- **Your instructions**:
The output should be all lines of the entries below in which the word "third" occurs.

Records from a data source
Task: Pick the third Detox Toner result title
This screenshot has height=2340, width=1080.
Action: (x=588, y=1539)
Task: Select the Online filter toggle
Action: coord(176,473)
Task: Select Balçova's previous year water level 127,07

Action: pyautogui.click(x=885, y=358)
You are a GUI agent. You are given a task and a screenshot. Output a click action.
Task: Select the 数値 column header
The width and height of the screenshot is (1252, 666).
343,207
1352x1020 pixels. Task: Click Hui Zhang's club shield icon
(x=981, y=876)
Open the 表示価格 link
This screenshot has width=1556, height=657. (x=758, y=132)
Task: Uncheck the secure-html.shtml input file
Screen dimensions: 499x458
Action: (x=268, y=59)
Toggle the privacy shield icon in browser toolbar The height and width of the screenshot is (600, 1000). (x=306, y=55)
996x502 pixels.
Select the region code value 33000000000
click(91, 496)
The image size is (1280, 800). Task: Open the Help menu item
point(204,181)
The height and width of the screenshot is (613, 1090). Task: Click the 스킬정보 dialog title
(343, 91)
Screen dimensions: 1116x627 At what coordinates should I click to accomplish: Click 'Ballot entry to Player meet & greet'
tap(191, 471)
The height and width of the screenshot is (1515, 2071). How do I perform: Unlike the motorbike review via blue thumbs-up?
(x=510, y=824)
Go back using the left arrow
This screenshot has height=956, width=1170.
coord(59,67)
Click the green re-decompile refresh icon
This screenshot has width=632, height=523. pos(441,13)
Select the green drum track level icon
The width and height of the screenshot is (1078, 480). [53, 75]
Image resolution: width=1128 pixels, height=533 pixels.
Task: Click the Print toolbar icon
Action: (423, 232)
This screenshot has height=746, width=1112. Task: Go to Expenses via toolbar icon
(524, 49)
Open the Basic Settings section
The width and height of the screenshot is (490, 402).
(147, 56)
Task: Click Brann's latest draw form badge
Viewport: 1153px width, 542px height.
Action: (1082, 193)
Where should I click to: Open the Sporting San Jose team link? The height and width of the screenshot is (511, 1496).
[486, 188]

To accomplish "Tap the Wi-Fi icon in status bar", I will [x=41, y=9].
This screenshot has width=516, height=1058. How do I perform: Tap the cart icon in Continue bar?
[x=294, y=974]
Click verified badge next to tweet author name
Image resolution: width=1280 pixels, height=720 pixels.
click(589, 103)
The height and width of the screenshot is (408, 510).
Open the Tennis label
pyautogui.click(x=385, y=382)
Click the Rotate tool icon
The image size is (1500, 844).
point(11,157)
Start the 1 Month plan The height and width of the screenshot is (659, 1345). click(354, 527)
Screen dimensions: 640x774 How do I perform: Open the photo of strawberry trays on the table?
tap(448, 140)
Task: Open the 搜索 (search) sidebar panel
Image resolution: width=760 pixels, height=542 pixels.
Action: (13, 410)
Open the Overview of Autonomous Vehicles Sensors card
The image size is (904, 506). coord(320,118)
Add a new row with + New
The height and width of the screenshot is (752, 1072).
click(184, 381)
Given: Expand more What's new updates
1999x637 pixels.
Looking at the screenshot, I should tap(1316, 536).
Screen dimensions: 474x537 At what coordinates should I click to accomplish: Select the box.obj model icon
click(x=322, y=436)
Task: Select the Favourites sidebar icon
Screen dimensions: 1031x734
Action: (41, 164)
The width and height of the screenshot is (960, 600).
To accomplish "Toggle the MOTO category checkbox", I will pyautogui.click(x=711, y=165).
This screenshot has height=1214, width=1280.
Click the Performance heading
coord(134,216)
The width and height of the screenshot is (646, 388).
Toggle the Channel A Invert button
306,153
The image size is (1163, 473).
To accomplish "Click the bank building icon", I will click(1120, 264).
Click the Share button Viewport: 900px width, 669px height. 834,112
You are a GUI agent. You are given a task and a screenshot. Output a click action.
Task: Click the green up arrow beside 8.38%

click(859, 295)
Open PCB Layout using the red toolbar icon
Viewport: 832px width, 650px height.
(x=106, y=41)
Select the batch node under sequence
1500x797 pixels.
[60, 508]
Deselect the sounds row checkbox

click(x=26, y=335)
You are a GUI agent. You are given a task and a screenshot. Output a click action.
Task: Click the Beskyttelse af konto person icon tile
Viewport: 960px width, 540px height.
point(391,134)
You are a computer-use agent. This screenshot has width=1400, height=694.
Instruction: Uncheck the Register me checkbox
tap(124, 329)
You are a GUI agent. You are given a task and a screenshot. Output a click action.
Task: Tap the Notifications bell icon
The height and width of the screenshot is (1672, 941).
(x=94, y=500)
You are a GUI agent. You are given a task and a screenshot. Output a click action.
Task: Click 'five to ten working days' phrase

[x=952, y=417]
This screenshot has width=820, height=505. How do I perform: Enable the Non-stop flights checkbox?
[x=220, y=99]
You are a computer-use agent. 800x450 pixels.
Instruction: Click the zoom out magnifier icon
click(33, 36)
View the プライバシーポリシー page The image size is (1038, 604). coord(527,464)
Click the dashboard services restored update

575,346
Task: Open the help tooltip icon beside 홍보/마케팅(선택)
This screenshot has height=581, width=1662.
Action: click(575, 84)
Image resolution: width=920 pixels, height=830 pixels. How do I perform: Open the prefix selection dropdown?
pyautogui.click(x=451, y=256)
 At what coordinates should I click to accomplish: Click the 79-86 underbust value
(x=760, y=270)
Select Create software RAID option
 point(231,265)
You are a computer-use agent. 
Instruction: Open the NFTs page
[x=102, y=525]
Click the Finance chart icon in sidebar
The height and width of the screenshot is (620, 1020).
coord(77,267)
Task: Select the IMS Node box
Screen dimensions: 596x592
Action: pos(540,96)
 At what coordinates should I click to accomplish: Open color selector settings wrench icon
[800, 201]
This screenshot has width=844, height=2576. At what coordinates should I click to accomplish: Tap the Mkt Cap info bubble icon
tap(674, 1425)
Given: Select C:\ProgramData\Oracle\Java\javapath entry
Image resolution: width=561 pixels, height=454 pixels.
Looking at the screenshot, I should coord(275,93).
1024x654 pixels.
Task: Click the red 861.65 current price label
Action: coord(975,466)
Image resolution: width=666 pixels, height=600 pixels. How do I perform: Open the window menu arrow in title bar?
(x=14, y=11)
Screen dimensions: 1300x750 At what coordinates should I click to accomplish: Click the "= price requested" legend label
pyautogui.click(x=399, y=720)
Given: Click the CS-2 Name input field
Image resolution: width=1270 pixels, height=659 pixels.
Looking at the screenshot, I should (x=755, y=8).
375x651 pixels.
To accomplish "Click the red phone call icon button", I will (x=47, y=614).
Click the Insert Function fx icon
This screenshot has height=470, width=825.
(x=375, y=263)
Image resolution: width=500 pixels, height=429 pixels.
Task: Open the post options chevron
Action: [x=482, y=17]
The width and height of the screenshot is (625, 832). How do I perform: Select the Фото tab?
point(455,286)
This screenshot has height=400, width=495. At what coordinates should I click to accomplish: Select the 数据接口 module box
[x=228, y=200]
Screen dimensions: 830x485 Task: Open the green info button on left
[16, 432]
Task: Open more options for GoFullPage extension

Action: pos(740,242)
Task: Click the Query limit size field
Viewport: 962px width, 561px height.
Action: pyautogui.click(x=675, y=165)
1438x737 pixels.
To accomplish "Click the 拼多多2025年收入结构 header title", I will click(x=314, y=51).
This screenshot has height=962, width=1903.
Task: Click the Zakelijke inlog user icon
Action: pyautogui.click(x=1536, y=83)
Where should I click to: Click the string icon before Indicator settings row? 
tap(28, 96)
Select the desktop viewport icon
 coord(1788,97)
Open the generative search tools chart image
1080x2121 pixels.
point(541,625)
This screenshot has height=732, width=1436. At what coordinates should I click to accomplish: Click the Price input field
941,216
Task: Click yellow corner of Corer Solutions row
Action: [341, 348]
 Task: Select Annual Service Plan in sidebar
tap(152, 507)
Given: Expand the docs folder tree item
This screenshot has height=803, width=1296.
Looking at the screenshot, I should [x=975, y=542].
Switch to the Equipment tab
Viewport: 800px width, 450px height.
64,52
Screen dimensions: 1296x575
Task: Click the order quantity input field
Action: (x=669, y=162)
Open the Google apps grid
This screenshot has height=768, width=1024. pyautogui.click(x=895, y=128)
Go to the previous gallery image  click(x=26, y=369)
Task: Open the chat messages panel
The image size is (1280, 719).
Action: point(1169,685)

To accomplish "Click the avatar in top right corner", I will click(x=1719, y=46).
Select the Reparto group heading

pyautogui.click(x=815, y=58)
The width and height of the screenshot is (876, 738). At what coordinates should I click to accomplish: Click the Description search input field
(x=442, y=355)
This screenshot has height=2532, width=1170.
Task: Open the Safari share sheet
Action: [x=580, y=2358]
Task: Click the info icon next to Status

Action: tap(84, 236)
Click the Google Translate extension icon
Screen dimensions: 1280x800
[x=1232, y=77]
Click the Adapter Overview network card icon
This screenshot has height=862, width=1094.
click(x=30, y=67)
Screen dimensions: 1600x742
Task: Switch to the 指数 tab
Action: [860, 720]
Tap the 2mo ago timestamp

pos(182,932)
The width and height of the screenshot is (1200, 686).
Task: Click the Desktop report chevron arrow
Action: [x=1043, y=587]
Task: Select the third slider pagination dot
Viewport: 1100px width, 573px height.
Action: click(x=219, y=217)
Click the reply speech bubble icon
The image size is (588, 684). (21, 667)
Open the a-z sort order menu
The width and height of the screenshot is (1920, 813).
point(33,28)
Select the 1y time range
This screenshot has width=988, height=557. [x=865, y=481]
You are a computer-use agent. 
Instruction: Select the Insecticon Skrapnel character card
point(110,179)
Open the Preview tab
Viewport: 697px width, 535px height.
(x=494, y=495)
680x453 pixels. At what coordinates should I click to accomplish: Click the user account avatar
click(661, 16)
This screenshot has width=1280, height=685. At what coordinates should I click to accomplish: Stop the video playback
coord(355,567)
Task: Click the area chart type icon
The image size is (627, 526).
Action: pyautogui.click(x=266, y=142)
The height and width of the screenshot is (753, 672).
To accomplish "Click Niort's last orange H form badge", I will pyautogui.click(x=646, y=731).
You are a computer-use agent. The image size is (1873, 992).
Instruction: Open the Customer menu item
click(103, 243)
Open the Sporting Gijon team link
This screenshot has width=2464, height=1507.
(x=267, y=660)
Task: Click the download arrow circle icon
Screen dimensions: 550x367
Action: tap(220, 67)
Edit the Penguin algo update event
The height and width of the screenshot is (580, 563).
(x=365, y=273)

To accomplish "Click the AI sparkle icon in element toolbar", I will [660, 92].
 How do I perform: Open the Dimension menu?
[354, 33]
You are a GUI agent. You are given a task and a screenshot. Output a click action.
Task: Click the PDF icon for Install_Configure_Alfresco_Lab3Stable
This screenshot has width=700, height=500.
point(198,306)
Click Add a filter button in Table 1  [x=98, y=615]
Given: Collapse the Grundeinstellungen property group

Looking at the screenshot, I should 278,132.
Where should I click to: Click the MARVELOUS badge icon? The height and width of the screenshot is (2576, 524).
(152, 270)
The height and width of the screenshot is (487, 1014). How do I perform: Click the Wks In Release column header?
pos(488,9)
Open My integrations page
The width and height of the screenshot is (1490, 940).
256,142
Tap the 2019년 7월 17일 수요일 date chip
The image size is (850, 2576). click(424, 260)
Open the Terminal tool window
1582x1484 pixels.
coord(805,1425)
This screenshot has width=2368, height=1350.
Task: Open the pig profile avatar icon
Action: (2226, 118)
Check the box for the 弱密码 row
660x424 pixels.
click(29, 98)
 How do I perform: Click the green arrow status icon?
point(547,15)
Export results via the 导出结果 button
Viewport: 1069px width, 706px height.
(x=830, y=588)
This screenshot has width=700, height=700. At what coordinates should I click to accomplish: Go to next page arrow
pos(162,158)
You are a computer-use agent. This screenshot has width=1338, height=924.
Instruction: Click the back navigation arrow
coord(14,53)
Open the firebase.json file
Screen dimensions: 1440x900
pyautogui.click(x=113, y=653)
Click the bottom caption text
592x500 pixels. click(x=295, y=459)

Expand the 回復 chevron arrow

- **Answer to the problem**:
Task: Pick the third Detox Toner result title
Task: Select the third slider pagination dot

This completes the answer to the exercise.